Document imaging and processing go together. For example, scanning, the starting process of document imaging, simply produces some information about the light reflected by the scanned document. It is further processing by the scanner’s software that arranges and saves this information into a standard graphic format like JPEG.
The image created might not be the best of all images. It might have punch-hole marks, black borders, distorted characters, and so on. Image cleaning software then works with this less-than-perfect image and improves its quality. The result can be an image that’s better than the original paper document.
Image clean-up software exists that can straighten askew images, convert white text on black background into black text on white background, etc. Users can control the cleaning-up process so that the result comes out the way they want it to.
Character Recognition Processing
Text in graphic format, while readable by humans, is not computer-readable. Only by making the text characters computer readable can the document image be edited or indexed by the computer. And it’s important to make the document editable and indexable.
The workflow processes usually require some kind of editing of the original document image, say by adding comments, removing any personal content, and so on before forwarding the document further in the workflow.
Indexing is essential for making the document searchable (and retrievable). The indexing process will be explained in more detail in the next section.
As both editing and indexing are thus highly important, it’s very important to make the text characters computer-readable.
Character recognition programs such as OCR (Optical Character Recognition) and ICR (Intelligent Character Recognition) do the needed processing, and convert the graphic text characters into machine-readable ASCII etc. format.
In the case of character recognition, quality might be a problem. OCR might be confused between closely related characters and provide wrong interpretations of what it sees. Sophisticated processing algorithms can ensure that this does not happen. There are even programs that can recognize handwriting and convert them into machine-readable text characters.
Making the Documents Retrievable
Indexing programs process the documents to link certain identification words to the document. When this is done, the document can be retrieved from among the millions of documents in the computer repository by using the linked words.
Indexing can be based on all the words in the document content or a few distinctive tags that identify the nature of the content. Full-text indexing takes up more file space, but provides the entire content of documents to search by. To enable tag-based indexing, the document creators or others provide distinctive tags to describe the document content.

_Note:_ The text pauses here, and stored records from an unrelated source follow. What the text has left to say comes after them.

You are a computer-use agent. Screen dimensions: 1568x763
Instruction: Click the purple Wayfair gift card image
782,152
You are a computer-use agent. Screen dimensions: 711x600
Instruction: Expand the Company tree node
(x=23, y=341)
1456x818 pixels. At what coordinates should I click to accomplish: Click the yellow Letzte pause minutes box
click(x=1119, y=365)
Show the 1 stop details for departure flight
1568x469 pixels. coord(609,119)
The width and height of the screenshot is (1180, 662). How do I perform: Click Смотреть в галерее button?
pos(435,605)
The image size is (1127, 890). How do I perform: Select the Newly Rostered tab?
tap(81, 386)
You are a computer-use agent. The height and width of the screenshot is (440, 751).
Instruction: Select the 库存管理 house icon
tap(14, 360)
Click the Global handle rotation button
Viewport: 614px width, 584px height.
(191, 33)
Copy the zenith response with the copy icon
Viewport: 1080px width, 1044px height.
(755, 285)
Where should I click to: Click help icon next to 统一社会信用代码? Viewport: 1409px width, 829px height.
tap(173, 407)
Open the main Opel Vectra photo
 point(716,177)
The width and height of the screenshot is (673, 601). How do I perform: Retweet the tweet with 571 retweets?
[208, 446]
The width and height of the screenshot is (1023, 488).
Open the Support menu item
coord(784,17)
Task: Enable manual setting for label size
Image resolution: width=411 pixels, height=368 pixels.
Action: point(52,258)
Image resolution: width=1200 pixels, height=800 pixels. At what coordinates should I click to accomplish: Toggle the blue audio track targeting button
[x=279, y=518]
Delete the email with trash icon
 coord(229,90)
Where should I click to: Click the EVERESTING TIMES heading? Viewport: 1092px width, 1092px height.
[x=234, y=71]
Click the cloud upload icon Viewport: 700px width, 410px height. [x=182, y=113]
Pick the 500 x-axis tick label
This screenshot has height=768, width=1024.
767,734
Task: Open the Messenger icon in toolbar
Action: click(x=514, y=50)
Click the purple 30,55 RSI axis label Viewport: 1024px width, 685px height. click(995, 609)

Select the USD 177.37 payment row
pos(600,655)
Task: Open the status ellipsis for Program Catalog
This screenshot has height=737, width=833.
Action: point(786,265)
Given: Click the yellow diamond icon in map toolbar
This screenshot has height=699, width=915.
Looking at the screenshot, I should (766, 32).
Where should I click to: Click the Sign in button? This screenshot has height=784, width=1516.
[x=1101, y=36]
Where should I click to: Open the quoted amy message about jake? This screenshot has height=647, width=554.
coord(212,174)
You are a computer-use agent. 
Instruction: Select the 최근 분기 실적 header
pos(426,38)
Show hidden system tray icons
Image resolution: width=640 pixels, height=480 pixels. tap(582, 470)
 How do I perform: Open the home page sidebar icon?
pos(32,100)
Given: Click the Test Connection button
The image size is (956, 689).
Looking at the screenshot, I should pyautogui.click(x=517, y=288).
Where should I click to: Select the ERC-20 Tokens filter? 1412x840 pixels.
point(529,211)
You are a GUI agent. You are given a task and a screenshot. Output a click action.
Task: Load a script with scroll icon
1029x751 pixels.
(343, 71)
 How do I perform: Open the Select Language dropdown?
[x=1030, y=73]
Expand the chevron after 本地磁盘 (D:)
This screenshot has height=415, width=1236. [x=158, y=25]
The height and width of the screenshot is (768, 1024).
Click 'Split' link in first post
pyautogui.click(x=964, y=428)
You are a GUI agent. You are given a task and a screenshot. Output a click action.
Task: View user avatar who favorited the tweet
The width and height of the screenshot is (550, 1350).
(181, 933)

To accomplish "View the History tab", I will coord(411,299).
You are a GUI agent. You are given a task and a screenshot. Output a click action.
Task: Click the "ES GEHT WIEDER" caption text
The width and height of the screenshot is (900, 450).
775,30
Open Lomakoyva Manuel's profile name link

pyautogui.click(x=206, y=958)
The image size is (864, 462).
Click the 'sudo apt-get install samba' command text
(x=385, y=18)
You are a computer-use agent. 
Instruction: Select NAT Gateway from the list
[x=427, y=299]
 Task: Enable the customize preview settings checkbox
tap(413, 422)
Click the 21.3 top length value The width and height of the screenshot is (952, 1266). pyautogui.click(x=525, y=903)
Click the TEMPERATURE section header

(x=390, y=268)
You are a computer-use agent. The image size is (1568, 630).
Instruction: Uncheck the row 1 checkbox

Along with manual entry of document indexing tags, zonal-OCR technology can be utilized to help automate this process. Specific zones for each document type are identified, and the text information extracted within these zones will be added to document index tags automatically. This process reduces the chance of human error when employing traditional data entry of the tags.
Conclusion
Different kinds of document imaging processes move paper documents into the enterprise content management system, creating digital images, converting image text into machine-readable characters, indexing the documents, and making them retrievable from among the millions of documents in the enterprise’s content repositories.